If this were a "signed" number, the high-bit could only be used to distinguish whether or not the value was a negative one. Necessarily, that subtracts the value of 8 from the maximum number a 4-bit signed number can attain. So then:
1111 binary = sign + 4 + 2 + 1 = -7 decimal.
It is not the spoon that bends, it is you who bends around the spoon.
Actually, that representation of negative numbers (it's called sign-magnitude) is very rare for integers; it makes hardware arithmetic much more complicated. Further, there are two different "zeros" in this system -- positive zero and negative zero.Originally posted by Sayeh
The top bit is your sign-bit. It is always the most signficant (highest value) bit.
For example, if I have an unsigned 4-bit number, the high-bit can be used to describe part of the number. In this case:
1111 binary = 8 + 4 + 2 + 1 = 15 decimal. The high-bit is the left-most bit which represents 8 (which is more signficant than the right-hand or low-bit, which only represents a 1).
If this were a "signed" number, the high-bit could only be used to distinguish whether or not the value was a negative one. Necessarily, that subtracts the value of 8 from the maximum number a 4-bit signed number can attain. So then:
1111 binary = sign + 4 + 2 + 1 = -7 decimal.

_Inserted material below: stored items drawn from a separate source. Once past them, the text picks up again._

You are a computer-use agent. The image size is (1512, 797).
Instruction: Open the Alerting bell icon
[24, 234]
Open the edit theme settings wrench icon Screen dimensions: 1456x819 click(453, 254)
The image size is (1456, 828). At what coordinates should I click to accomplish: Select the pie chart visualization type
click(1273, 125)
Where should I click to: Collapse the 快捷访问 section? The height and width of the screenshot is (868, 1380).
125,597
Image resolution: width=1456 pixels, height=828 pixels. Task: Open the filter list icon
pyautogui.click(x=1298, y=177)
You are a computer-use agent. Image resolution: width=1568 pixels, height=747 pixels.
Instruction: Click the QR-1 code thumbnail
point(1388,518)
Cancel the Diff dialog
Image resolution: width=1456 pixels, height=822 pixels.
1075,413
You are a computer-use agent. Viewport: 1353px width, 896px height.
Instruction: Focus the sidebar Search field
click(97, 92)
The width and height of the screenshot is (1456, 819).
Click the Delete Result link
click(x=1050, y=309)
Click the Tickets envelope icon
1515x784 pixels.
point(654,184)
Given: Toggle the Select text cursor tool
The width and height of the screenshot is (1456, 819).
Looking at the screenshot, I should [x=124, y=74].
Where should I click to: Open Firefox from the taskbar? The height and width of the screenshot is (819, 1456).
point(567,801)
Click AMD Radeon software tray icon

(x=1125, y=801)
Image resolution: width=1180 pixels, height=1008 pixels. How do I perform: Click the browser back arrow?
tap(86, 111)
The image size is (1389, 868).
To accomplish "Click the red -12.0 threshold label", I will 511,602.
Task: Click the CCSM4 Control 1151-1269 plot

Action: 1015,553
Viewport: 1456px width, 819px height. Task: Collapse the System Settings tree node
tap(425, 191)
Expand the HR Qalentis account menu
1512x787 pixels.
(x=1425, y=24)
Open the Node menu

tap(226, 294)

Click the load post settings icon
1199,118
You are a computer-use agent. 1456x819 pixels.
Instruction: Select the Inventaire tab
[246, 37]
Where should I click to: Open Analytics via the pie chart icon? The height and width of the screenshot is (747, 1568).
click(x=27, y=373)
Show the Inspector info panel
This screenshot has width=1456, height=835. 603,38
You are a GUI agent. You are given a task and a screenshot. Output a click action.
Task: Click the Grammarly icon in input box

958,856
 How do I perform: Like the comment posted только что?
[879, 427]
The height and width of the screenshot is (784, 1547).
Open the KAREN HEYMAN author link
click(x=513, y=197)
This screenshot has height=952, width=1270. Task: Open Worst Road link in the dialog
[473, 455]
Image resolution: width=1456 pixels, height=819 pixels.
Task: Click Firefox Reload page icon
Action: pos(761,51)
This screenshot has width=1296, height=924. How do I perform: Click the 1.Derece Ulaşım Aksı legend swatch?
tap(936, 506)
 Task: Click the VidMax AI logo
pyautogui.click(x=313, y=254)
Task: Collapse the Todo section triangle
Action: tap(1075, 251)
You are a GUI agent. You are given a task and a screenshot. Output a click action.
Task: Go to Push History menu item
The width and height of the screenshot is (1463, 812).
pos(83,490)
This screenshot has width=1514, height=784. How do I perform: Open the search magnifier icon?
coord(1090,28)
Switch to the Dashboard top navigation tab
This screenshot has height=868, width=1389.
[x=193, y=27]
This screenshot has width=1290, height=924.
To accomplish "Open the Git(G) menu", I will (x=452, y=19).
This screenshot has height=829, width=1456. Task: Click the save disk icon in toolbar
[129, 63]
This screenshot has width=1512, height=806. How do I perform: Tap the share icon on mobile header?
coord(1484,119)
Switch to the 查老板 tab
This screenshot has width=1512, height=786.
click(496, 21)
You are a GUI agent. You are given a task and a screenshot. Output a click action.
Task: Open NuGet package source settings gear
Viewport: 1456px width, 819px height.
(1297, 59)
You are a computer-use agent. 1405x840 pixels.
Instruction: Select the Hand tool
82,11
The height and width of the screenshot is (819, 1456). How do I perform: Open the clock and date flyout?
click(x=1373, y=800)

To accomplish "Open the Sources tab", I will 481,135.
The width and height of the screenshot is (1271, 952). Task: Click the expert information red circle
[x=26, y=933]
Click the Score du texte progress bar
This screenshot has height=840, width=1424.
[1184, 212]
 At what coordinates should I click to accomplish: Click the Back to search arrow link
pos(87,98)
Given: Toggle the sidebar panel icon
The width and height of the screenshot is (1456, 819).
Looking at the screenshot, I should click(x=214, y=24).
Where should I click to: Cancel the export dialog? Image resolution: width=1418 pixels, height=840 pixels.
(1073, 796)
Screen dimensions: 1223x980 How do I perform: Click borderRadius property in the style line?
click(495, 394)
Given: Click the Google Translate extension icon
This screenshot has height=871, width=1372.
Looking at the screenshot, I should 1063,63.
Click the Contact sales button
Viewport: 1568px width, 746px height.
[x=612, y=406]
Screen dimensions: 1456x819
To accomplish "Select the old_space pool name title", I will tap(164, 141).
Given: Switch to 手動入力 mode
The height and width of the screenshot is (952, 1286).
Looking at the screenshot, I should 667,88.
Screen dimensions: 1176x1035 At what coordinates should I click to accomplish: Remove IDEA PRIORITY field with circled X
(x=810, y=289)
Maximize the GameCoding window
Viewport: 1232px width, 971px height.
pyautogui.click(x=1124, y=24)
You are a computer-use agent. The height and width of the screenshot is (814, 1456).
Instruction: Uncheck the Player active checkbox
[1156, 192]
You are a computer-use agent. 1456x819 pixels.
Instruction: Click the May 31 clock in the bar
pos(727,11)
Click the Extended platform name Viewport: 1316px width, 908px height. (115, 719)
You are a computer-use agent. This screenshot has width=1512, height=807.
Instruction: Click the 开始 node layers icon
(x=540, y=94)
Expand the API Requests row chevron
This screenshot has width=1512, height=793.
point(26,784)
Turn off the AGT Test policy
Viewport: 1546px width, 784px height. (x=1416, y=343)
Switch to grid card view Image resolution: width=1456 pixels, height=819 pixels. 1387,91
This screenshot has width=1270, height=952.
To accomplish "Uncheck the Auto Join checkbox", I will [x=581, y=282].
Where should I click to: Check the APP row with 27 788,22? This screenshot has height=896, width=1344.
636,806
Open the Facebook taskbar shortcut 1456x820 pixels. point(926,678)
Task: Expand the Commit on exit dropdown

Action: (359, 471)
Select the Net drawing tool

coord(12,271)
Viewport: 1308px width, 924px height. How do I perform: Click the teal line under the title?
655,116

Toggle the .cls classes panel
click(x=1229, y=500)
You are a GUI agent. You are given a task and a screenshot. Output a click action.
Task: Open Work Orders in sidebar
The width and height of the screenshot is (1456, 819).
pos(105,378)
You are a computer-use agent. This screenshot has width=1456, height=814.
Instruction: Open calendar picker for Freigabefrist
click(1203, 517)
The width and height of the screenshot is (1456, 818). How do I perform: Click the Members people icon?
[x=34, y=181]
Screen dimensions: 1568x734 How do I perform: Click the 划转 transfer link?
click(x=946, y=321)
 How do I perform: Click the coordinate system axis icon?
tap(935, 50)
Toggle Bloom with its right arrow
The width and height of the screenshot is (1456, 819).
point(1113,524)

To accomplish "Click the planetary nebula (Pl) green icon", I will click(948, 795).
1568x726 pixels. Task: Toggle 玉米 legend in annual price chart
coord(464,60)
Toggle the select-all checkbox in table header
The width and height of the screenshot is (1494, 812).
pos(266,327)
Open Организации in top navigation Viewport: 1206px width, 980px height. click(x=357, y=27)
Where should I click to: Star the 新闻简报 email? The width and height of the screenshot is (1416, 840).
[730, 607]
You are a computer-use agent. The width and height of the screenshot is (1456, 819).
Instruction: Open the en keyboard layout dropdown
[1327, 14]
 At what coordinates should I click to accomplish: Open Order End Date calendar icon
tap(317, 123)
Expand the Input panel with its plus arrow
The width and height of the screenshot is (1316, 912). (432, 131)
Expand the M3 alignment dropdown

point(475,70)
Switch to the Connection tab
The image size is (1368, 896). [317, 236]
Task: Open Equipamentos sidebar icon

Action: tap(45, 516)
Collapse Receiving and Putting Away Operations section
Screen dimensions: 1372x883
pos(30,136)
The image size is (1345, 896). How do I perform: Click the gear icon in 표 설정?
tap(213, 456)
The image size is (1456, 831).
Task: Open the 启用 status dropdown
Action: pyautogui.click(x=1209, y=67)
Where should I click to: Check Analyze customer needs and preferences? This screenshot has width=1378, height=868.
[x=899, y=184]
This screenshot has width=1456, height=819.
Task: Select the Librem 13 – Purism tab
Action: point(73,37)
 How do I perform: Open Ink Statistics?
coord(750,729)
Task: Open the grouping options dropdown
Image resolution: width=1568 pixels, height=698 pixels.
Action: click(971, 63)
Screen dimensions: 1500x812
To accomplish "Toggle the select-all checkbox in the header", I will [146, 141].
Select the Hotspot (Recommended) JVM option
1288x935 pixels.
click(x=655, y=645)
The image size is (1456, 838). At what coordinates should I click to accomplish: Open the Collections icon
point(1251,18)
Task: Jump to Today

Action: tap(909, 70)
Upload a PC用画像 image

Most, if not all, modern machines use two's compliment form for negative numbers. Under this representation, a 4-bit signed int with the bits 1111 is actually -1. Using 2's complement:
0000 = 0
0001 = 1
0010 = 2
0011 = 3
0100 = 4
0101 = 5
0110 = 6
0111 = 7
1000 = -8
1001 = -7
1010 = -6
1011 = -5
1100 = -4
1101 = -3
1110 = -2
1111 = -1
Two's complement has only one representation for zero, and it can be implemented in hardware much simpler.
Last edited by Cat; 08-08-2003 at 11:57 AM.